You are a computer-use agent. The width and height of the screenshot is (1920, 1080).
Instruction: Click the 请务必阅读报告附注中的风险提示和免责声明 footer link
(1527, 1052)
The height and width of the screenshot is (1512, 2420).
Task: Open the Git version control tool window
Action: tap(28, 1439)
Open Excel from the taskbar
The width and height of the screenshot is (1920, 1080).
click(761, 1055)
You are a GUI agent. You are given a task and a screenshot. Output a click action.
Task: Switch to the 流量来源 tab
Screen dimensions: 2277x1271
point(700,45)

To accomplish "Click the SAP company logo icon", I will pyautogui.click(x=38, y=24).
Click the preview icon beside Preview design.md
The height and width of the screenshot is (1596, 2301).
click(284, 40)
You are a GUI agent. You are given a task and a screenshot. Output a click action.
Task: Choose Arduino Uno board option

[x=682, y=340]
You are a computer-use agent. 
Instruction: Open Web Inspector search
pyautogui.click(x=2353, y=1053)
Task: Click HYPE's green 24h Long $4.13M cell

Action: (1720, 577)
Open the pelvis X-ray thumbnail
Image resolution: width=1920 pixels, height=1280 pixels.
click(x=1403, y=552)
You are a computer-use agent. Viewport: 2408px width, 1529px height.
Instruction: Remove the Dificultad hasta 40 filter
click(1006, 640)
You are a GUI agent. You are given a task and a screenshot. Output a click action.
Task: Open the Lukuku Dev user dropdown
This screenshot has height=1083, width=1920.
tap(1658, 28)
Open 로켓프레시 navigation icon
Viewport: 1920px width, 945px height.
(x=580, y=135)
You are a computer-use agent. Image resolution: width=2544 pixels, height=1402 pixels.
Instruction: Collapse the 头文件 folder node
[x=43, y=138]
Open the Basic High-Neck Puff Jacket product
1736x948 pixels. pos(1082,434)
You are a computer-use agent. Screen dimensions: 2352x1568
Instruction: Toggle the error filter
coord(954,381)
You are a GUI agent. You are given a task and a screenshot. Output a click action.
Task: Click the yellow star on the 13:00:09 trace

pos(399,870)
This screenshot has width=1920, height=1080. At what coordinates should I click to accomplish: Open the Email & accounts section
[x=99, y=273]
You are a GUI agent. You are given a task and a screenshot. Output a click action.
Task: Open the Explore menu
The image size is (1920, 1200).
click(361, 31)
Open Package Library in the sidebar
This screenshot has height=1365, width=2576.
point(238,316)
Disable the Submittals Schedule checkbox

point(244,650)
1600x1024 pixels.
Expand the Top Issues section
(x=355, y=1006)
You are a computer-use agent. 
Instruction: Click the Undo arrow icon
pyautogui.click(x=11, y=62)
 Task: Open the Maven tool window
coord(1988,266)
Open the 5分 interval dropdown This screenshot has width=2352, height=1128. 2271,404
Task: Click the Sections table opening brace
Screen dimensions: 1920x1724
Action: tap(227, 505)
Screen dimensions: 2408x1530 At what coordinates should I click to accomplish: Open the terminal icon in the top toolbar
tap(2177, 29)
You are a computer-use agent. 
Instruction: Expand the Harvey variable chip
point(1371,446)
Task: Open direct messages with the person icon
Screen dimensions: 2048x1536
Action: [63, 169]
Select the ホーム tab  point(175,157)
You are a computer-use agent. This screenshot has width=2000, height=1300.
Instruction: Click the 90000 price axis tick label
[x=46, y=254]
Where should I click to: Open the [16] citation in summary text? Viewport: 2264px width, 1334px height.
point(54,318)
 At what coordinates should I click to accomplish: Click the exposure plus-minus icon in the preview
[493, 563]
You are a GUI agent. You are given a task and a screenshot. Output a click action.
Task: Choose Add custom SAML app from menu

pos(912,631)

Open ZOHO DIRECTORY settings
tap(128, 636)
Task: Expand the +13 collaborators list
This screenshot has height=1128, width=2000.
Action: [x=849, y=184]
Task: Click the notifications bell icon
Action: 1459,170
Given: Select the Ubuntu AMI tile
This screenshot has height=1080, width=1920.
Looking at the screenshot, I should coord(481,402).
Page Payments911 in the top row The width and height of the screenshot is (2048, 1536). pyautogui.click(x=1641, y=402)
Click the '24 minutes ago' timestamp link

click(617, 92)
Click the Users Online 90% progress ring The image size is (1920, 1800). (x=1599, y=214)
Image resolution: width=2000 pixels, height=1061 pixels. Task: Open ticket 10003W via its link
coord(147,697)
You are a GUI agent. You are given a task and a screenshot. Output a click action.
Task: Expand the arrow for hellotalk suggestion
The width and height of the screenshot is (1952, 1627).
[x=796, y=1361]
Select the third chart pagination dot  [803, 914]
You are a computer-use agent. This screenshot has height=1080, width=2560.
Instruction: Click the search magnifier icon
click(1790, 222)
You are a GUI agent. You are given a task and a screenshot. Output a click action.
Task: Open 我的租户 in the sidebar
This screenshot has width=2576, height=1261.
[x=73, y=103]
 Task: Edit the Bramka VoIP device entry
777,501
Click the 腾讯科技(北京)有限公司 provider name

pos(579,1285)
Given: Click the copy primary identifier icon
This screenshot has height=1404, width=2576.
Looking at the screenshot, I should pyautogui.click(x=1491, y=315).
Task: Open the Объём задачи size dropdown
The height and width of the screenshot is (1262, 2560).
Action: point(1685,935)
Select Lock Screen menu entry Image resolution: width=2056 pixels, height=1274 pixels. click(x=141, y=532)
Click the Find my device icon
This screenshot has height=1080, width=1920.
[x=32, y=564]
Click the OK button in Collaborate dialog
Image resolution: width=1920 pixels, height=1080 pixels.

• WHAT TO DO
What is needed is every line of the records that contains the word "computer".

• ANSWER TO THIS TASK
You are a computer-use agent. The width and height of the screenshot is (1920, 1080).
You are a computer-use agent. 
You are a computer-use agent. Viewport: 2408px width, 1529px height.
You are a computer-use agent. Image resolution: width=2544 pixels, height=1402 pixels.
You are a computer-use agent. Screen dimensions: 2352x1568
You are a computer-use agent. 
You are a computer-use agent. 
You are a computer-use agent. This screenshot has width=2000, height=1300.
You are a computer-use agent. This screenshot has height=1080, width=2560.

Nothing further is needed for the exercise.